Reviewing the “Too Low For Too Long” Evidence

In her  article “Alan Greenspan: What Went Wrong” in the Wall Street Journal Alexandra Wolfe considers whether monetary policy played a role in exacerbating the housing boom going into the financial crisis by holding interest rates “too low for too long.” I’ve argued that it did  (along with regulatory lapses) and wrote about it in a 2007 Jackson Hole paper.

Alan Greenspan disagrees with that paper, as Alexandra Wolfe reports, but she also reports that “Prof. Taylor stands by the paper in which he presented the idea. ‘The paper provided empirical evidence…that unusually low interest rates set by the Fed in 2003-2005 compared with policy decisions in the prior two decades exacerbated the housing boom,’ he wrote in an email. Other economists have corroborated the findings, he added, and ‘the results are quite robust.'”

Understandably, there’s not enough space in such an article to list the corroborations that I mentioned, so here is a summary:

In 2008 Jarocinski and Smets of the European Central Bank found evidence in the U.S. that “monetary policy has significant effects on housing investment and house prices and that easy monetary policy designed to stave off perceived risks of deflation in 2002-04 has contributed to the boom in the housing market in 2004 and 2005.”

In 2010, George Kahn of the Federal Reserve Bank of Kansas City found that “When the Taylor rule deviations are excluded from the forecasting equation, the bubble in housing prices looks more like a bump.”

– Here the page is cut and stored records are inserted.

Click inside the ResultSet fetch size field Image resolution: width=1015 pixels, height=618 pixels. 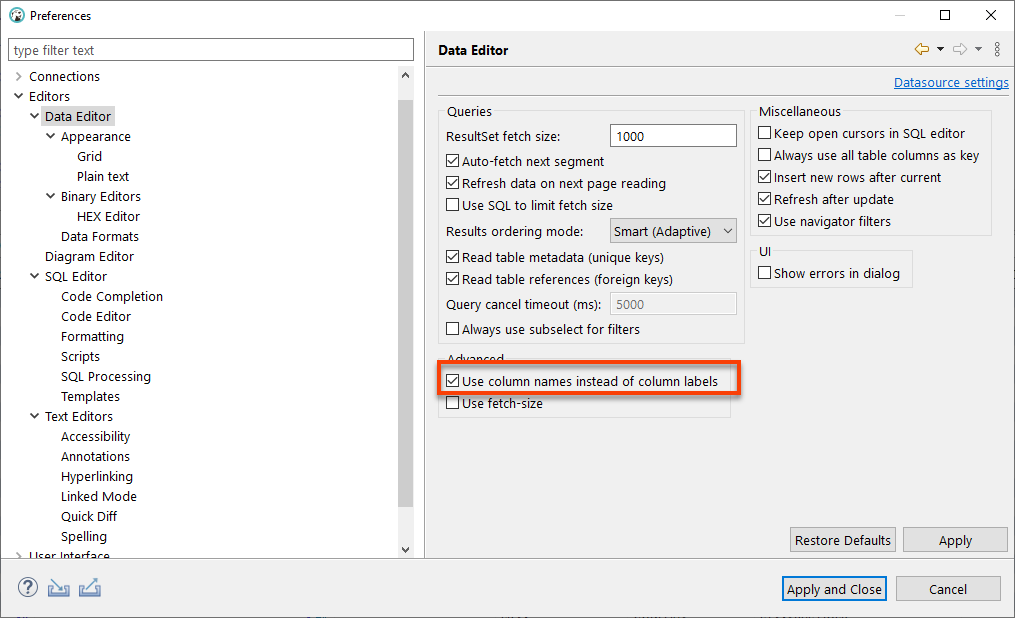tap(672, 133)
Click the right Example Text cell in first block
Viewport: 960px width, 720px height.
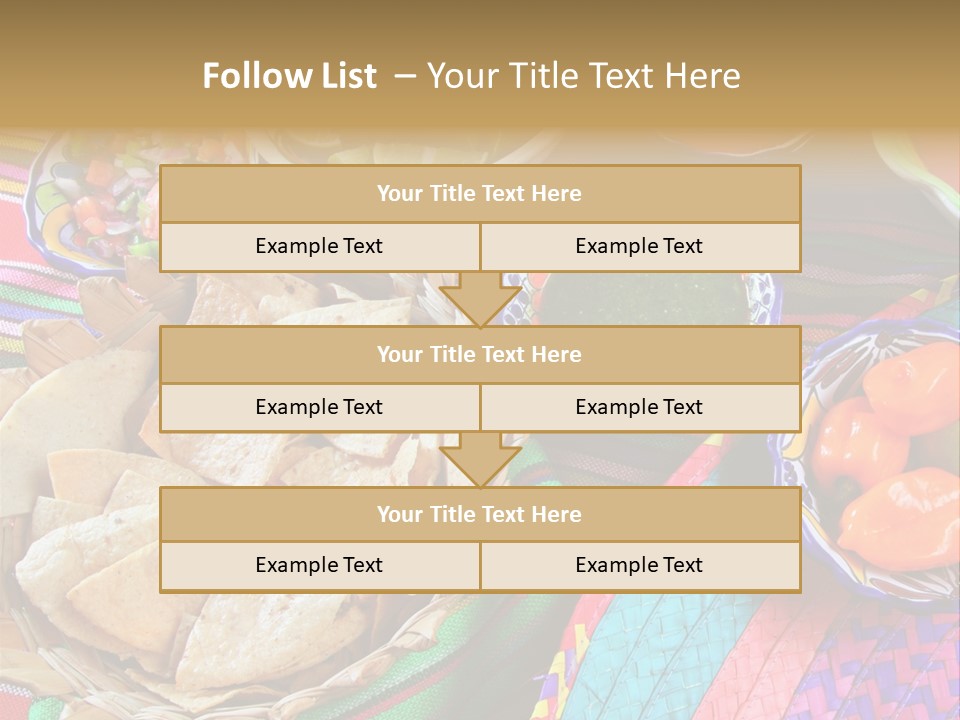coord(640,247)
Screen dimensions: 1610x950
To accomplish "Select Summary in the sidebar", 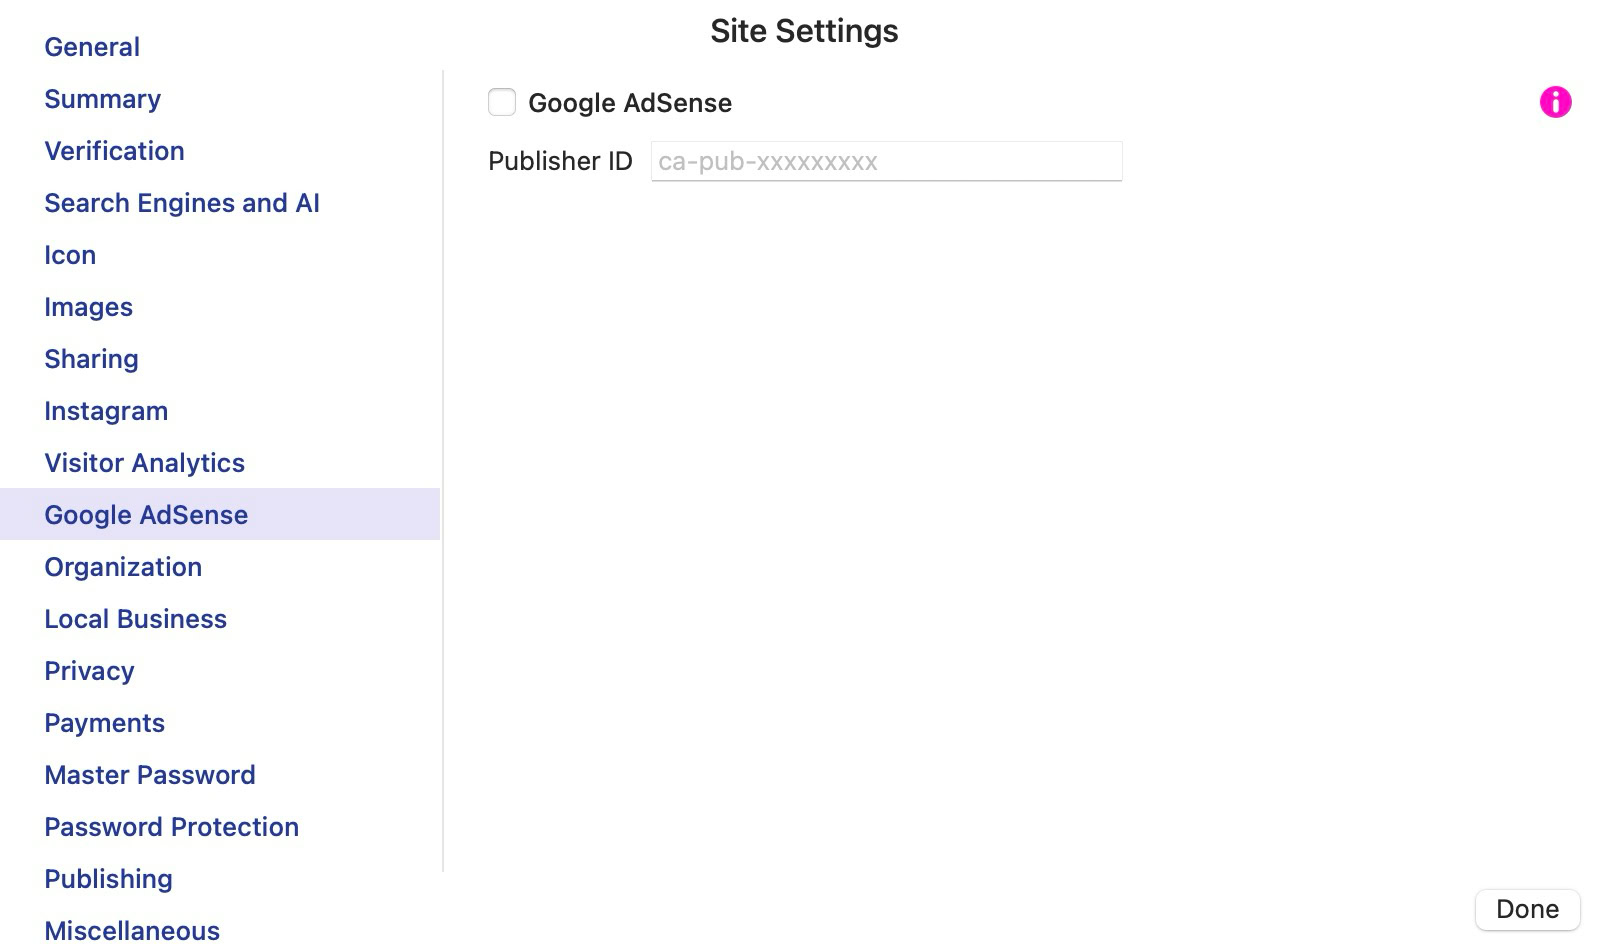I will (x=102, y=99).
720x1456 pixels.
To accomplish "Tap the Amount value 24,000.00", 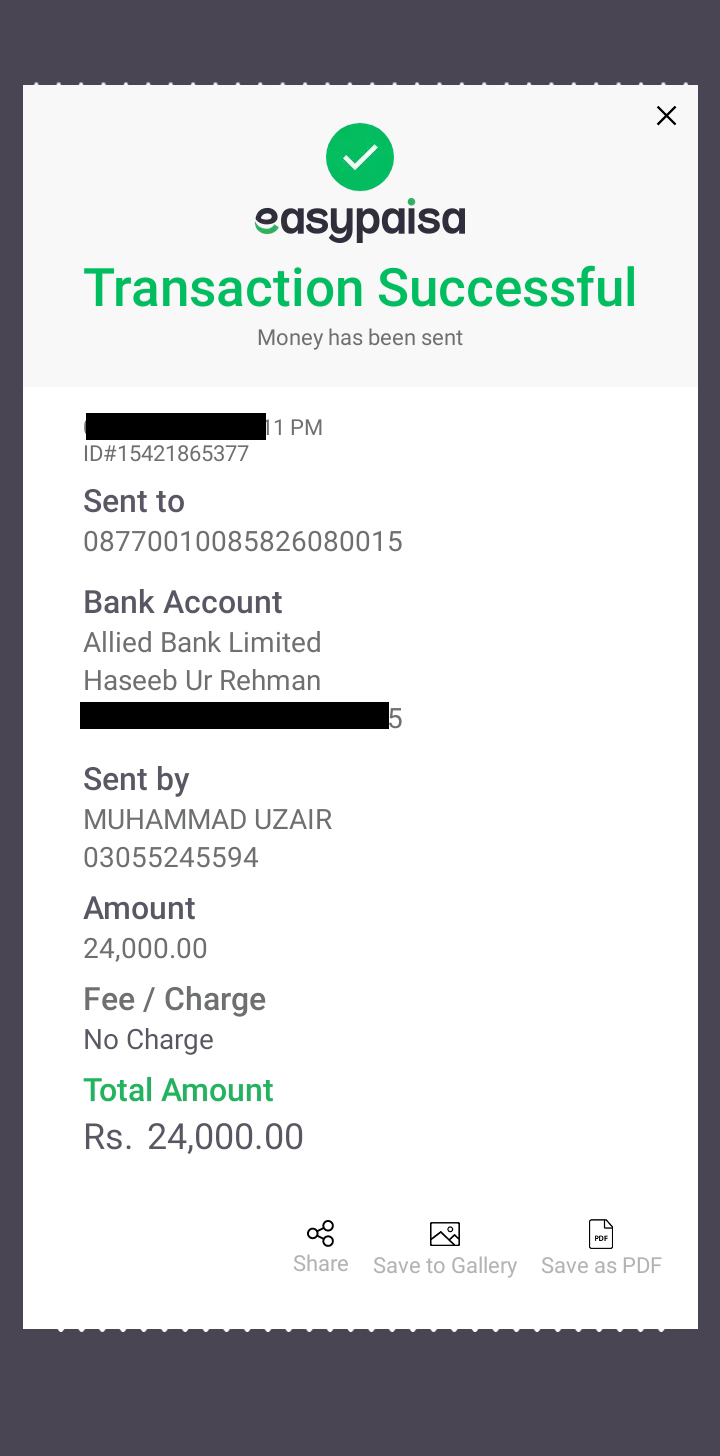I will [145, 949].
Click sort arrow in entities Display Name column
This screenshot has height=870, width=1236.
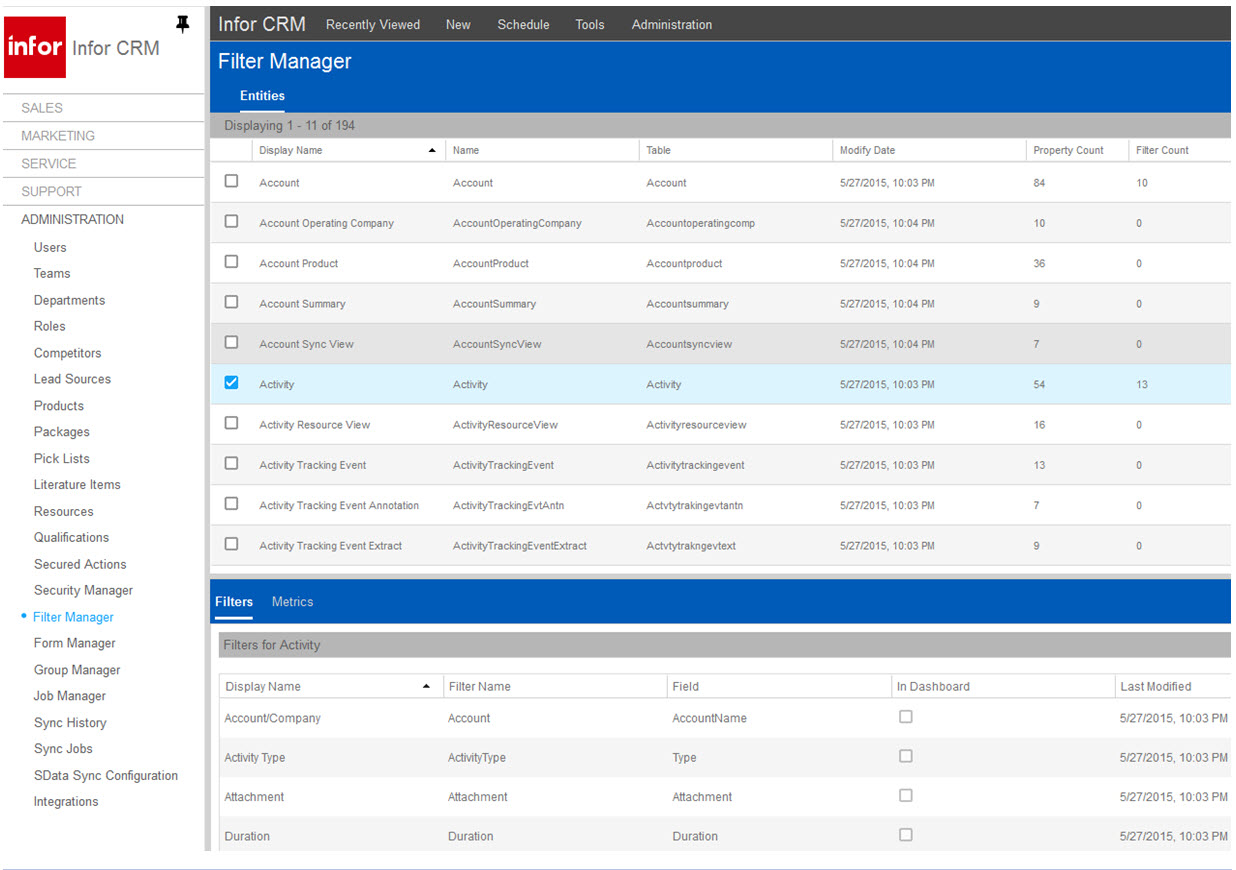click(x=432, y=151)
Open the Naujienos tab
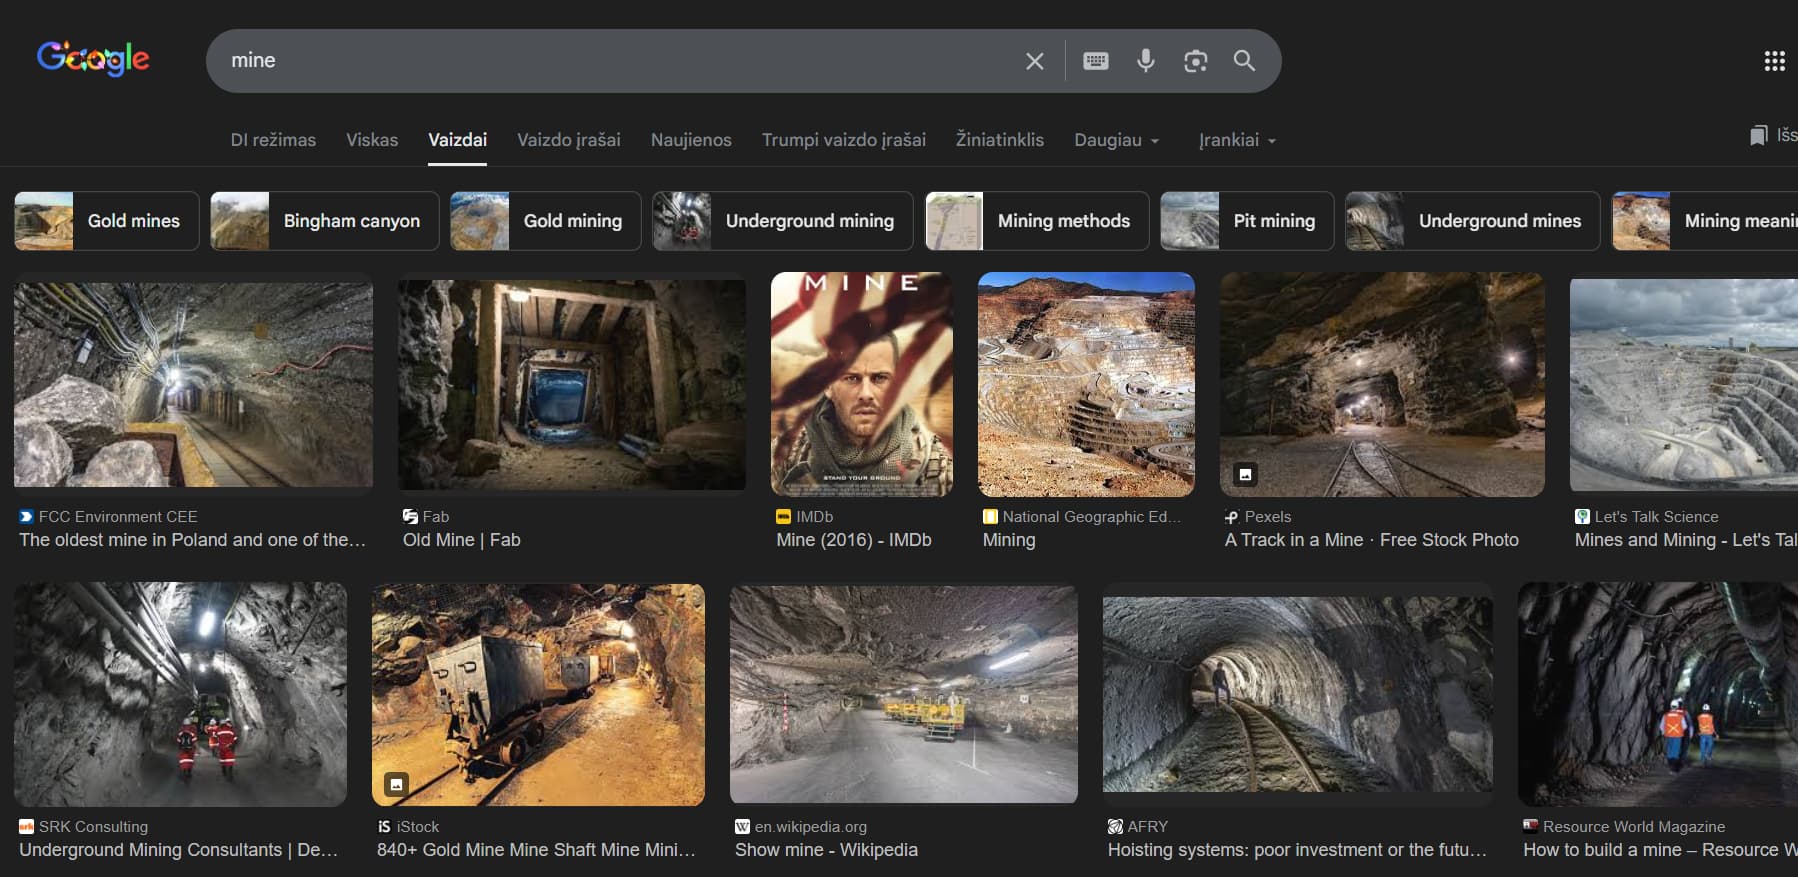 691,140
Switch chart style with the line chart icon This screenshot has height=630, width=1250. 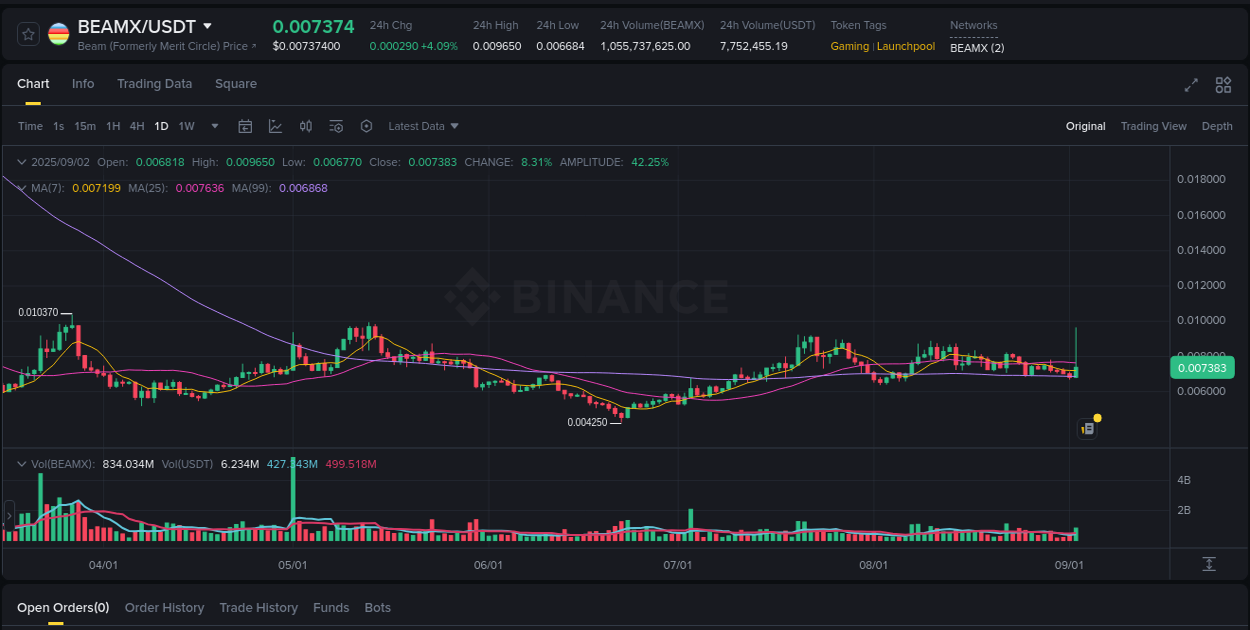[275, 126]
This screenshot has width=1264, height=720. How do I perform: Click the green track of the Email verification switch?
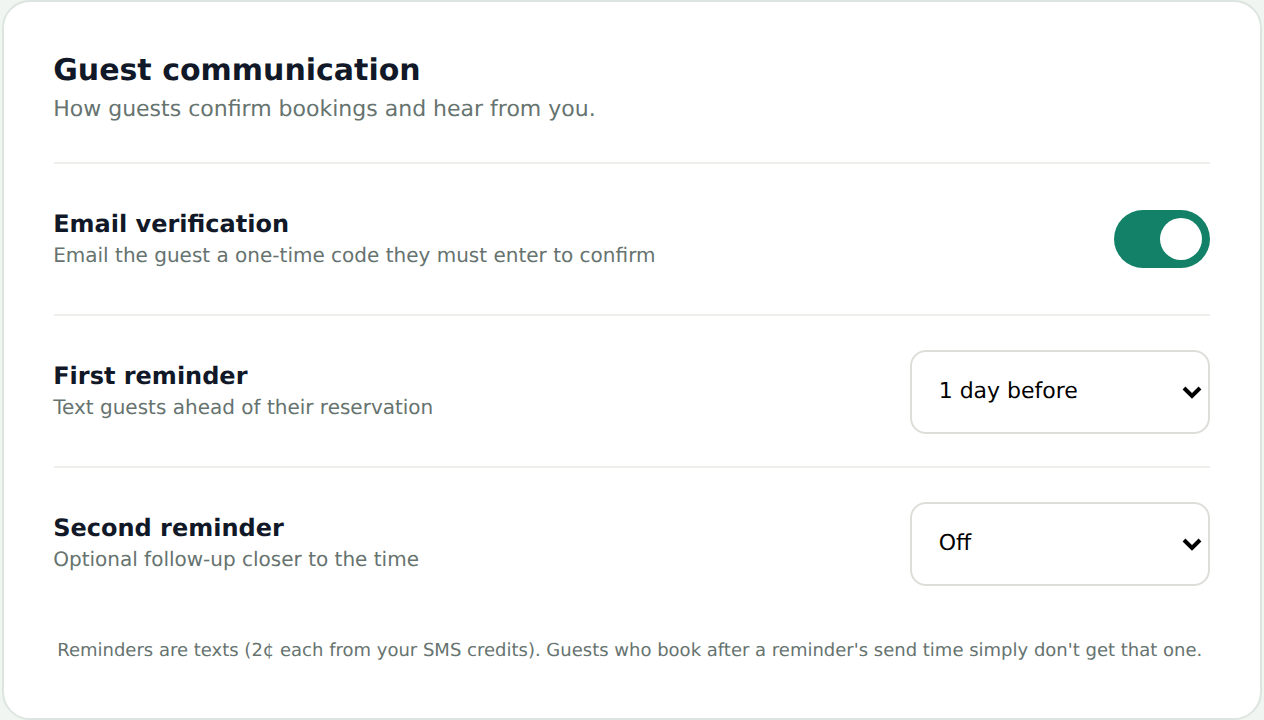click(x=1135, y=239)
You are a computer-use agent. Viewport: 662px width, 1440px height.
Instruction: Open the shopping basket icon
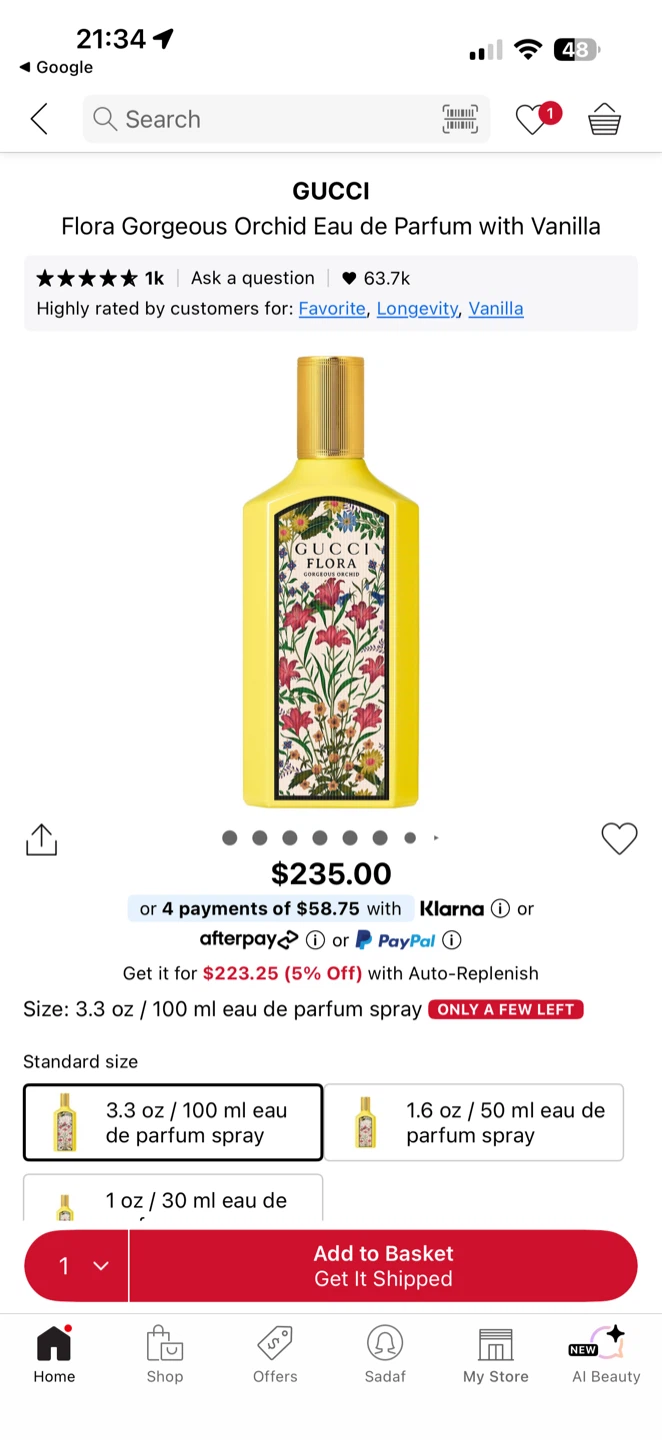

There is also related international evidence. In 2010 Rudiger Ahrend of the OECD found “‘below Taylor’ episodes have generally been associated with the build-up of financial imbalances in housing markets.”

And there’s historical evidence: Just last year Bordo and Landon Lane reviewed the existing research and showed that over  many countries and across many time periods asset price acceleration regularly follows such  excessive monetary accommodation.

And in his comprehensive history of the Fed, monetary historian Allan Meltzer said this about the decision to hold interest rates so low during the 2003-05  period: “That was a mistake” (p 1248).

Alan Greenspan is a  good friend and he led the Fed during one of its more successful periods. Allan Meltzer wrote that the period from 1985 to 2003 was the longest periods of good monetary policy in the Fed’s history.  Nonetheless,  there is evidence that monetary policy in 2003-2005 was at least was a factor  in exacerbating the housing boom.